The third point is the challenge for local government. In many ways this is a summary of what has already been said. These are a challenge for many areas. While we in central government turn our attention away from the detail of local government, you in turn must turn your attention away from us and more towards your local area and your local communities.
Finally I hope you will allow me to finish on a wider, and slightly more philosophical note that tries to pull everything together.
It is this. I said earlier on that we are at a decisive point in a decisive period of the development and recasting the relationship between the centre and local government.
What I think is clear to us now is that overstrong central government doesn't work in practice and is wrong in principle. Whitehall is simply too remote to make the calls about what will improve day-to-day life and how to do this in each area. In each area the unique mix of heritage and contemporary economic, social and environmental circumstances make this task from the centre impossible.
Central solutions may work in some places, but are unlikely to fit as well elsewhere. Nor are the solutions likely to be fully 'owned' or driven by local leaders, or are they likely to inspire them to be ambitious and innovative for their communities.
However, at the other end of the spectrum, a kind of council UDI is equally implausible in practice and in principle. Frankly removing all rules, ringfencing and auditing is just plain wrong. Wherever people live they expect to see certain standards. They are fully aware nowadays of what life is like for people in other parts of the country. And they expect certain things to be tackled or changed or determined at a national level. And they rightly expect elected national governments to ensure that they are.

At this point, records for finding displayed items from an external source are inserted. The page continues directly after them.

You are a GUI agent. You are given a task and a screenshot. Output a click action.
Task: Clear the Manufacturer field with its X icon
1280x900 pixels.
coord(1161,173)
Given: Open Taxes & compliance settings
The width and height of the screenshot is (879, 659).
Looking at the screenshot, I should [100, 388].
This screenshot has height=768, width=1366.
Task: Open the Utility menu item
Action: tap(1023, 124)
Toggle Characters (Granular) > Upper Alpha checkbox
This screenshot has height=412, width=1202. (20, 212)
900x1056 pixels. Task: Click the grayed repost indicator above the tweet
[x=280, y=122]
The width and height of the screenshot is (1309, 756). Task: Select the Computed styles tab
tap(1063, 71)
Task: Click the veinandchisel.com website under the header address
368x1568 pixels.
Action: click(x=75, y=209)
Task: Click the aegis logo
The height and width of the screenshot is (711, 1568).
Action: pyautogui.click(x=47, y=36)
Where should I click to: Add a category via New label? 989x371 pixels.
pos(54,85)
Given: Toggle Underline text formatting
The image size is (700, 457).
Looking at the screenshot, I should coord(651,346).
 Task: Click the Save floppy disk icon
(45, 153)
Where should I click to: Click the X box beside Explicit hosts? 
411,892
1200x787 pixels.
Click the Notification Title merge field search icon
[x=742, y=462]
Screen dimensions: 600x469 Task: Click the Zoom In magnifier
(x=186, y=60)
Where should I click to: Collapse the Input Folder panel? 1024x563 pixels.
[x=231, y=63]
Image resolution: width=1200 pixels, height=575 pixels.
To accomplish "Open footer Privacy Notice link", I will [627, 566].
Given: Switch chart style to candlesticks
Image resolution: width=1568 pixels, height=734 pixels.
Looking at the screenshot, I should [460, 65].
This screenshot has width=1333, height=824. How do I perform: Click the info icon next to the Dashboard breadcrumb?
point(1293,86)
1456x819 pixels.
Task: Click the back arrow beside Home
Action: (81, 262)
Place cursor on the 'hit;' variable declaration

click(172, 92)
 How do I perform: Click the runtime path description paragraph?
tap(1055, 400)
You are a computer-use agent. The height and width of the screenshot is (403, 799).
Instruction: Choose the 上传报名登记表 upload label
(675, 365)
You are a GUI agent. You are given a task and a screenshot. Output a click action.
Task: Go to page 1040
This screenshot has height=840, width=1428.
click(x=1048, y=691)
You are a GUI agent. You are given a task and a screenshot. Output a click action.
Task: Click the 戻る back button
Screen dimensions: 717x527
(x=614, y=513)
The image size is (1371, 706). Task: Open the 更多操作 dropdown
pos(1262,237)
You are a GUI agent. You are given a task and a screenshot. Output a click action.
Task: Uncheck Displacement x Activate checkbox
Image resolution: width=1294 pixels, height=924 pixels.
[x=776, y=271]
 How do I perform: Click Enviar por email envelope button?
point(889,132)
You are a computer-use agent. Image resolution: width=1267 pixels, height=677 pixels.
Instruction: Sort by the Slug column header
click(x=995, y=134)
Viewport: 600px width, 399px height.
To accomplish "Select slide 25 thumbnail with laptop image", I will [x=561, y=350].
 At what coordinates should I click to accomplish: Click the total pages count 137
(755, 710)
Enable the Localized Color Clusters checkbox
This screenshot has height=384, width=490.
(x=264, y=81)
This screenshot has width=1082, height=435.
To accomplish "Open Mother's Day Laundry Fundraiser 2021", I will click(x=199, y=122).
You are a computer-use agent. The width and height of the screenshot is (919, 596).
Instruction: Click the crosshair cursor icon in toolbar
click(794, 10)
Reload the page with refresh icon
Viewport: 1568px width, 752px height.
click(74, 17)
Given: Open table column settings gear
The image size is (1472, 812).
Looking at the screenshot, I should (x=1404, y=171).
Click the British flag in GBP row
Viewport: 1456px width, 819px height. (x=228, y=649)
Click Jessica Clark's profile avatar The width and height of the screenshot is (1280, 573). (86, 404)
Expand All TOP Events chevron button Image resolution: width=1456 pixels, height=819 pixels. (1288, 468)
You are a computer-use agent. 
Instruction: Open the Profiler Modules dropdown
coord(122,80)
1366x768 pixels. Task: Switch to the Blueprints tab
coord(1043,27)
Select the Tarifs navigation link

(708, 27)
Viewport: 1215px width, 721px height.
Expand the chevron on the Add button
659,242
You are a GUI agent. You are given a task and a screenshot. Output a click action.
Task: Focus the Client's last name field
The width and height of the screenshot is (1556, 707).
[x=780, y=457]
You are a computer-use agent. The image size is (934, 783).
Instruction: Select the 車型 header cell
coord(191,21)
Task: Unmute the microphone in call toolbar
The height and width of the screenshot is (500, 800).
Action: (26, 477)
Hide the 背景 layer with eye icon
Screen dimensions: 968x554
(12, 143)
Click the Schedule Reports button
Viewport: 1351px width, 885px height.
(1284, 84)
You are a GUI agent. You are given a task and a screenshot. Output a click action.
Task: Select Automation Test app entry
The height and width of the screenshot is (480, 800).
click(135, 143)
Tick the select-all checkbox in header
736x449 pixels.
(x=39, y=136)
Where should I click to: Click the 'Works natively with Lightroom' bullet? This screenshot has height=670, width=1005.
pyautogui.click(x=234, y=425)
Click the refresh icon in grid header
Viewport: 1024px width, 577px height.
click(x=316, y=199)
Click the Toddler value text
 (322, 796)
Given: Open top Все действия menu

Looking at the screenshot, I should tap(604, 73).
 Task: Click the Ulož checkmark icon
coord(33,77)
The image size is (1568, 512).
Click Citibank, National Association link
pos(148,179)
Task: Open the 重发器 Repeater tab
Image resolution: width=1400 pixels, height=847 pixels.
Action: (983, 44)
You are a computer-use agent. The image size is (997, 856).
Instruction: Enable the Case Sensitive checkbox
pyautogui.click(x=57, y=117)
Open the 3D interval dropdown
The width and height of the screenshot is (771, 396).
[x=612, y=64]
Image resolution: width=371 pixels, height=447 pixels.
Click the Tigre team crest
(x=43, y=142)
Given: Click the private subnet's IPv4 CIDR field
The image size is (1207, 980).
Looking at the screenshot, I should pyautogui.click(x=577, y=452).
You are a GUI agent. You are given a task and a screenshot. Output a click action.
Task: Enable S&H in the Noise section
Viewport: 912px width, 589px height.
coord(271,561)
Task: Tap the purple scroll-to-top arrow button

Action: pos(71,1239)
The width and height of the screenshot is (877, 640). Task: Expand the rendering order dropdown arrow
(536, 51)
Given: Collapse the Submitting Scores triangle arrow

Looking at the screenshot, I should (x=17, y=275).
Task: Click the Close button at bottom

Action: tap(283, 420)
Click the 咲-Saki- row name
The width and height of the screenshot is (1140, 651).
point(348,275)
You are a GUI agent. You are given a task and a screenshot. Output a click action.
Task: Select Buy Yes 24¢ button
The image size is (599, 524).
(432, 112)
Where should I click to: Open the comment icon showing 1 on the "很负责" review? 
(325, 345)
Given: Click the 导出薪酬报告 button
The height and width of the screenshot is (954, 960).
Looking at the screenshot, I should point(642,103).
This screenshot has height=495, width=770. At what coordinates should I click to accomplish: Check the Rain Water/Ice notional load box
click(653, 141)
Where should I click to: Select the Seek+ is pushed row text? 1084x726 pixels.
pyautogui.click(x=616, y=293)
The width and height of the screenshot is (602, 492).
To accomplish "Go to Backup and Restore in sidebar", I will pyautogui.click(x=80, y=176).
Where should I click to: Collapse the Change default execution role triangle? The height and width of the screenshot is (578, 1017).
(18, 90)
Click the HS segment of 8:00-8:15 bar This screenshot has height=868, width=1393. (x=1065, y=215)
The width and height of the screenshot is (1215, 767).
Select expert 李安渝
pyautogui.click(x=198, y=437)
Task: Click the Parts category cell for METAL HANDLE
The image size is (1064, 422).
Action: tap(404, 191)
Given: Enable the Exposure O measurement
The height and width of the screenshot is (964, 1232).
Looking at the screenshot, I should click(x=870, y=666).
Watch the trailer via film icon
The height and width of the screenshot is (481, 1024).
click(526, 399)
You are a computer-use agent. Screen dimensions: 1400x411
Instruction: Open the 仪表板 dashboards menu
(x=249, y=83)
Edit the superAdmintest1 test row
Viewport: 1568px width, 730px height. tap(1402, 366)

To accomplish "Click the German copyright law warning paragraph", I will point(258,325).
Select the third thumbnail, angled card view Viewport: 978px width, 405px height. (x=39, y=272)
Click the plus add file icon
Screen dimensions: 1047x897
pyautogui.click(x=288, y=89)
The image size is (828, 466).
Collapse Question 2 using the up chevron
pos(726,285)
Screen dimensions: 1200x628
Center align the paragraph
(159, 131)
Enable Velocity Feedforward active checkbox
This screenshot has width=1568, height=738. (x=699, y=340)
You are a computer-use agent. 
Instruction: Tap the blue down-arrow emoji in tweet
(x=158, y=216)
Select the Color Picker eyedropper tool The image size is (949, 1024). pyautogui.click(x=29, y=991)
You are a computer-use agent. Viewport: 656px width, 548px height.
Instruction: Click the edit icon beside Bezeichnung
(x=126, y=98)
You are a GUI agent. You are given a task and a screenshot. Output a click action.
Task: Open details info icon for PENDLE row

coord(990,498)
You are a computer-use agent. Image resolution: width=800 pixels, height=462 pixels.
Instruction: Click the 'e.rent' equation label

What is clear is that the complexities and interconnectedness of modern society means that the splendid 'go it alone' municipal action of the Victorian era or indeed the 'no-holds barred' local government 'party' of the 1960s, neither are useful models for us in this decade.
So the modern governance challenge is to map out a new settlement - a new balance between the proper responsibilities and accountabilities at the national, regional, local and neighbourhood levels.
For me this is the context, this is part of the challenge for LAAs. This is why LAAs are really so important because they are a part - potentially a very important part - in meeting that wider modern governance challenge. Thank you.